▶ **Directions**
Rewrite every row below, substituting "image" for each occurrence of "screenshot" and leaving everything else unchanged. Omit the pictures from your answer.

[Rows from a pointing dataset]
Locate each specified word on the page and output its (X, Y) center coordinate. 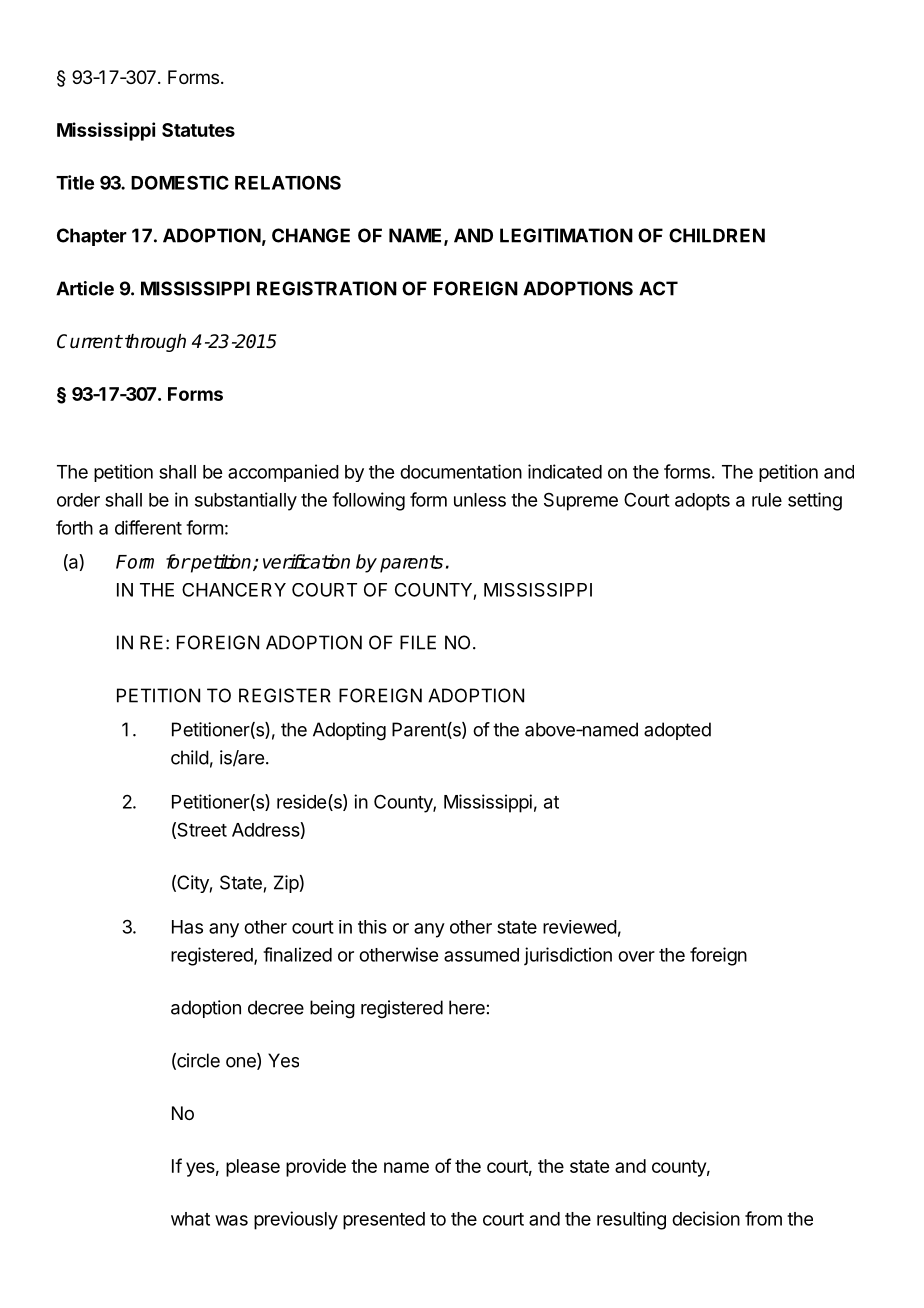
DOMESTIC (180, 182)
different (148, 527)
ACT (658, 288)
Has (187, 927)
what (190, 1219)
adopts (702, 502)
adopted (677, 731)
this (372, 927)
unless (480, 500)
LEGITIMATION (566, 235)
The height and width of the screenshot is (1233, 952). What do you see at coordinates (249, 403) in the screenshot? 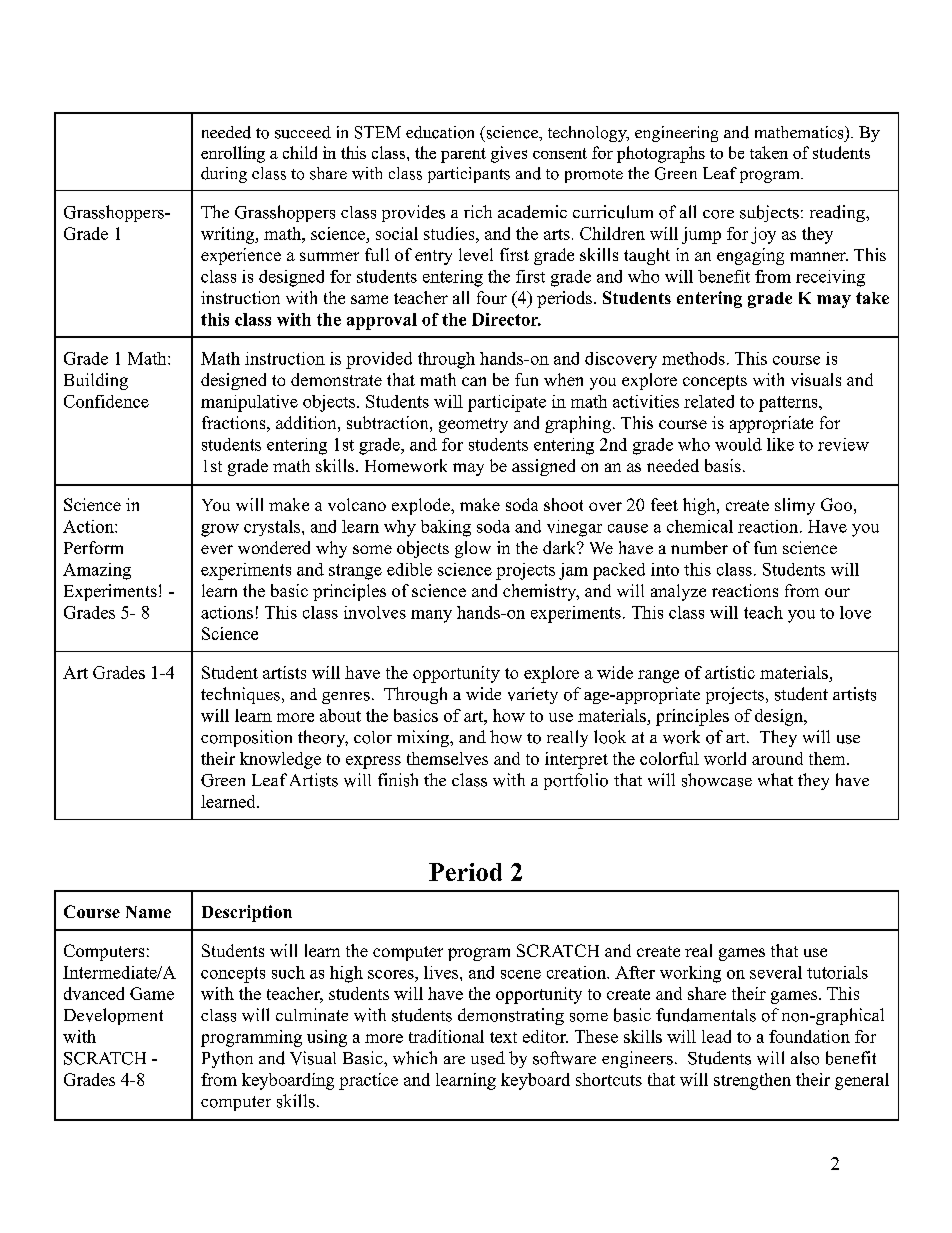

▶ **Answer to the exercise**
Locate each specified word on the page and output its (X, Y) center coordinate. 
DOMESTIC (180, 182)
different (148, 527)
ACT (658, 288)
Has (187, 927)
what (190, 1219)
adopts (702, 502)
adopted (677, 731)
this (372, 927)
unless (480, 500)
LEGITIMATION (566, 235)
The height and width of the image is (1233, 952). What do you see at coordinates (249, 403) in the image? 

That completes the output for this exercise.